RAW DATA:

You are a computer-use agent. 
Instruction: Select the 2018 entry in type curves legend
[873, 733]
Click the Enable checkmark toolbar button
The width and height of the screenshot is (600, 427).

--

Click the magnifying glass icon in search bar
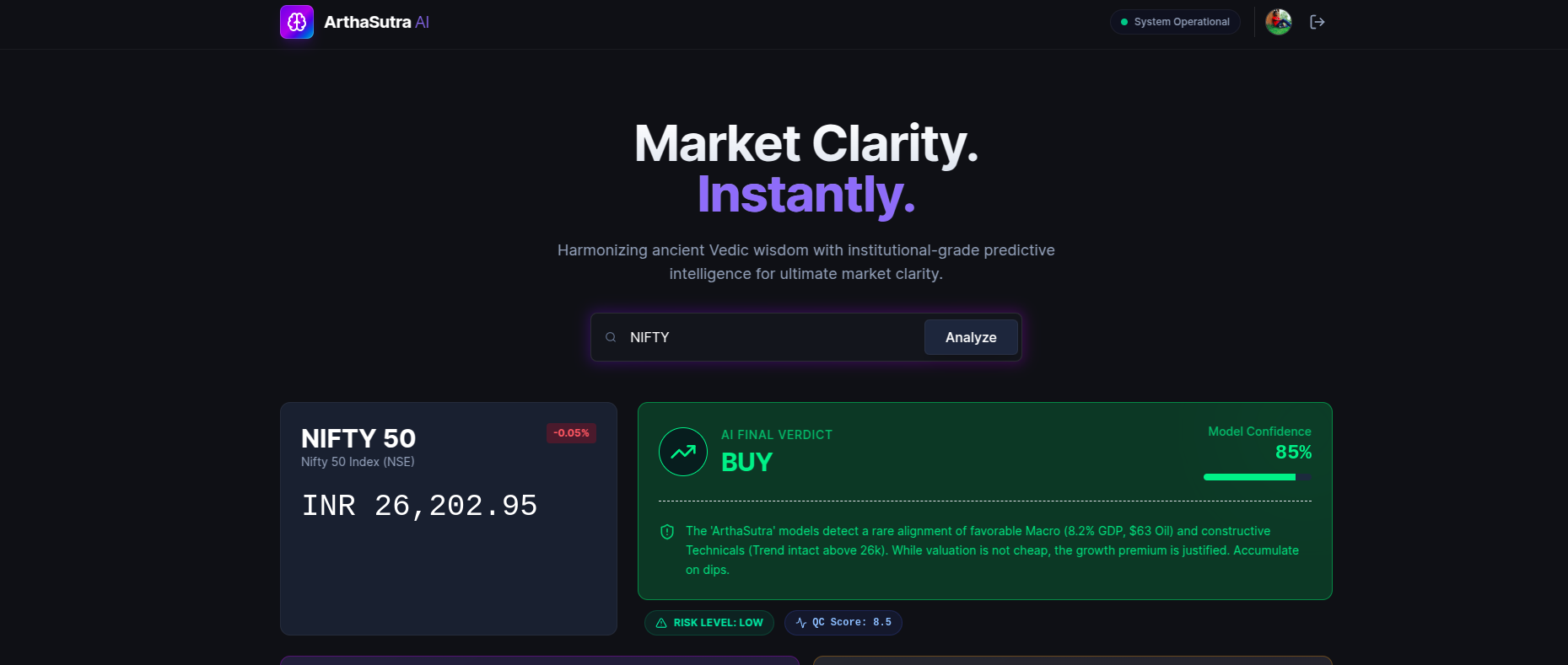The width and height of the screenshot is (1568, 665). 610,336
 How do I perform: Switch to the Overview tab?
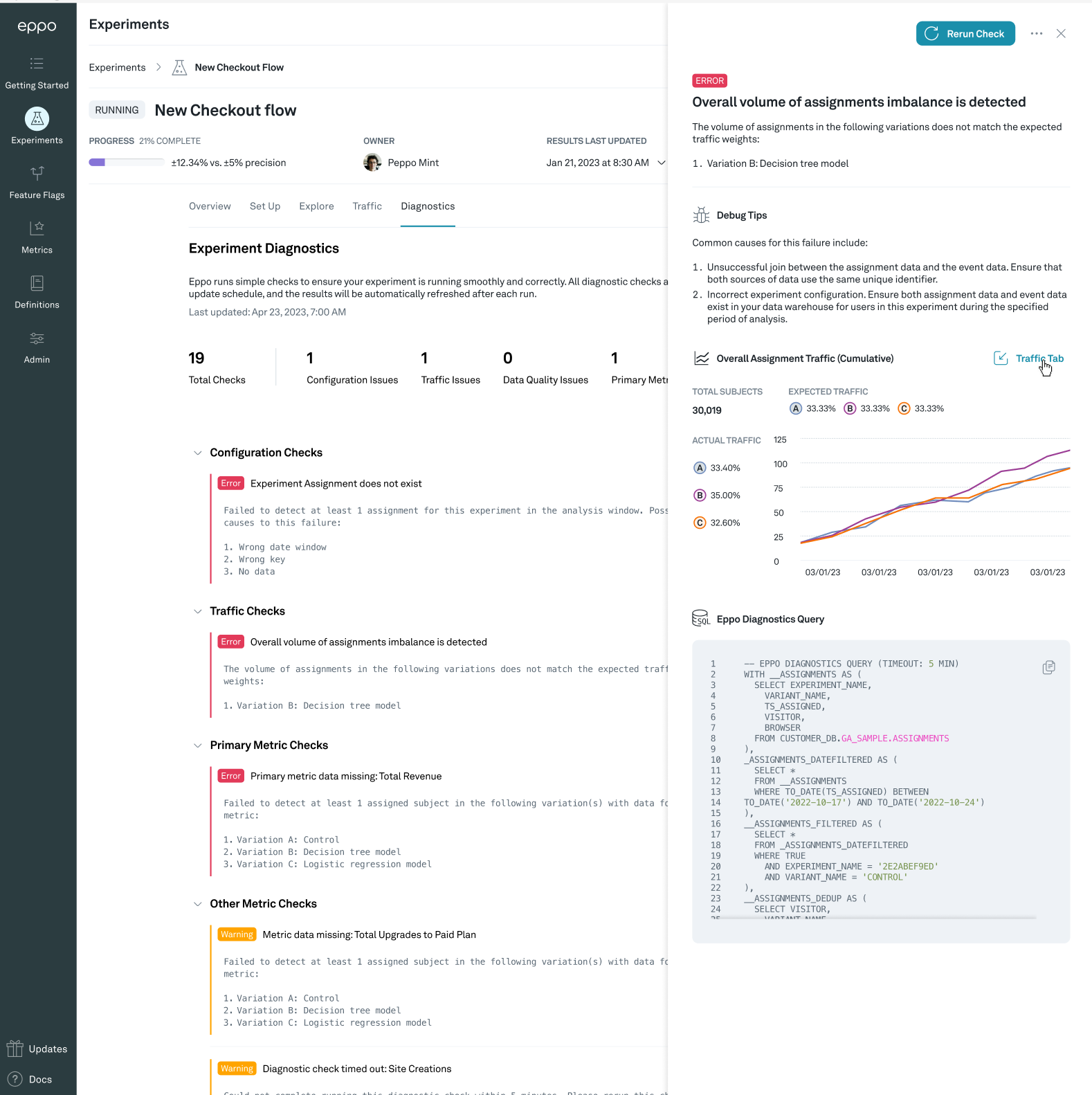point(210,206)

PROBLEM TO WORK ON:
Could you repeat exactly the lines above from the line with "Instruction: Select the" up to and including the line with "The width and height of the screenshot is (600, 427).", and only those?

ANSWER TO THE EXERCISE:
Instruction: Select the 2018 entry in type curves legend
[873, 733]
Click the Enable checkmark toolbar button
The width and height of the screenshot is (600, 427).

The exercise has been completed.